## ФРАГМЕНТ ДОКУМЕНТА
Слава Богу, Кирилл Семёнович Москаленко за подобным добром не гнался и свою квартиру дармовым барахлом не загромождал.
4 июня 1940 года он получил звание генерал-майора артиллерии, а с сентября того же года стал начальником артиллерии 2-го механизированного корпуса в Одесском военном округе.
С мая 1941 года Москаленко занимал не просто редкую, а уникальную в своём роде должность – он был командиром 1-й артиллеристской противотанковой бригады РГК (Резерв Главного Командования], которая формировалась в составе 5-й армии Киевского военного округа в Луцке. Служа здесь, он проделал большую работу по доукомплектованию этой бригады, подготовке её частей к действиям в составе противотанкового резерва. Под его руководством было проведено несколько рекогносцировок с выходом на рубежи предполагаемого развёртывания с началом возможных военных действий. Впоследствии он вспоминал: «Бригада истребителей вражеских танков была единственной в Красной Армии, имела на вооружении лучшие по тому времени 76-мм пушки и 85-мм зенитные пушки, которые использовались как для уничтожения воздушных целей, так и для стрельбы по наземным бронированным объектам».
Но потребность в пушках и зенитках возникнет буквально через месяц или полтора, а пока ещё по Волынской земле шла последняя мирная весна 1941 года. Но за её мирной тишиной уже чувствовалось тяжёлое дыхание приближающейся к границам Советского Союза войны.

## ПОКАЗАННЫЕ ДАННЫЕ
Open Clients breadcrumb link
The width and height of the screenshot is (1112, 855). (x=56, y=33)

* * *

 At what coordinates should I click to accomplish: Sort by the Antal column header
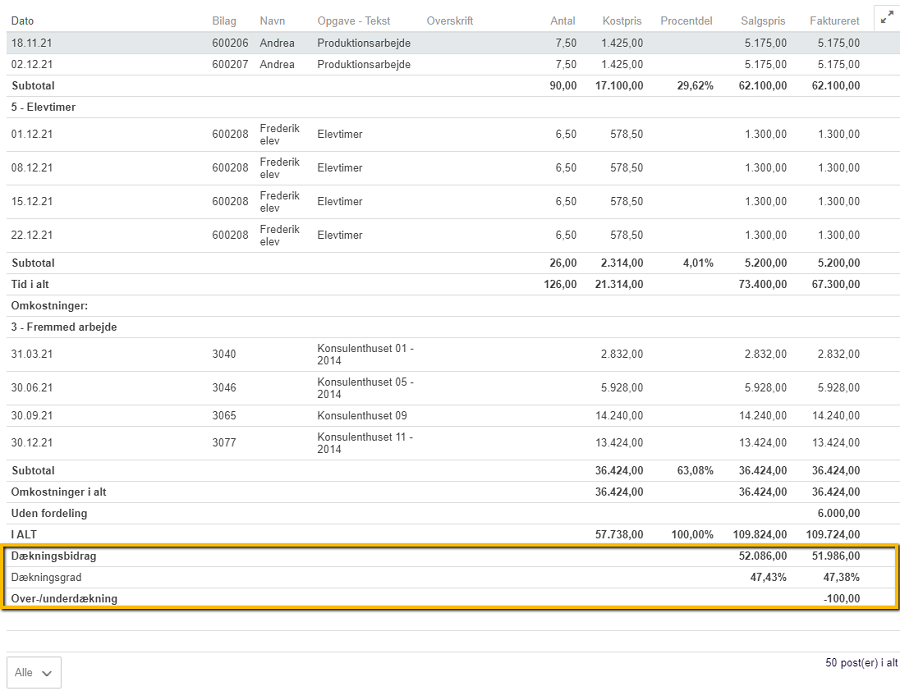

## ЧТО СДЕЛАТЬ
**1)** Перепишите из фрагмента о Москаленко отрывок без изменений: начните со слов «4 июня 1940» и остановитесь после слов «Одесском военном округе.».
**2)** В каком городе, согласно фрагменту о Москаленко, формировалась 1-я артиллерийская противотанковая бригада РГК?
**3)** Напишите продолжение фрагмента о Москаленко.
Данные здесь ни при чём.

## ОЖИДАЕМЫЕ ОТВЕТЫ
**1)**
4 июня 1940 года он получил звание генерал-майора артиллерии, а с сентября того же года стал начальником артиллерии 2-го механизированного корпуса в Одесском военном округе.

**2)** В Луцке.

**3)**
О том, что Кирилл Семёнович был способен принять абсолютно самостоятельное, не только ни с кем не согласованное, но и противоречащее приказу свыше решение, говорят многие эпизоды из весьма неординарной биографии Кирилла Семёновича Москаленко. Так, по воспоминаниям известного военного журналиста и публициста Давида Иосифовича Ортенберга, ещё за несколько недель до начала войны, уже зная о сосредоточении фашистских войск у нашей границы, он, выступая как-то на партийно-комсомольском собрании, без обиняков рубанул с трибуны несанкционированную правду: «Будет война! Надо ждать нападения немцев если не сегодня, то завтра-послезавтра!..» И после этого ждал, что ему за это выступление крепко всыплют – в лучшем случае по командной или партийной линии, а то и вовсе арестуют, как провокатора и сеятеля панических настроений.
Но война уже и вправду была возле самого порога России…
Позднее о последних предвоенных днях на нашей границе Кирилл Семёнович Москаленко в своей мемуарной книге «На юго-западном направлении» писал:
«Однажды Потапов выразил беспокойство по поводу того, что в механизированных корпусах было недостаточно новых танков КВ и Т-34. И тут же спросил, всё ли вооружение получено бригадой. Я доложил, что прибыла вся материальная часть артиллерии. И добавил, что хотя вместо 107-миллиметровых пушек прибыли зенитные 85-мм, однако по своим тактико-техническим данным они могут быть с успехом использованы против танков. Тем более, что начальная скорость, а, следовательно, и пробивная способность их снарядов выше, чем у 76-мм.
Михаил Иванович внимательно выслушал, удовлетворённо кивнул головой.
– Это очень, очень хорошо, – подчёркнуто сказал он. Помолчал, думая о чём-то. Потом заговорил снова, тихо, спокойно:
– По всему видать, Кирилл Семёнович, что времени у нас с тобой немного. Обстановка очень тревожная. Сосредоточение немцами нескольких десятков дивизий перед нами на границе определённо имеет отношение к нам. Думаю, что фашистское командование готовит против нас не просто провокацию, а что-то похуже…
16 июня генерал Потапов вновь вызвал меня. Когда переговорили о текущих делах, он спросил:
– Читал сообщение ТАСС от 14 июня? Что думаешь по этому поводу?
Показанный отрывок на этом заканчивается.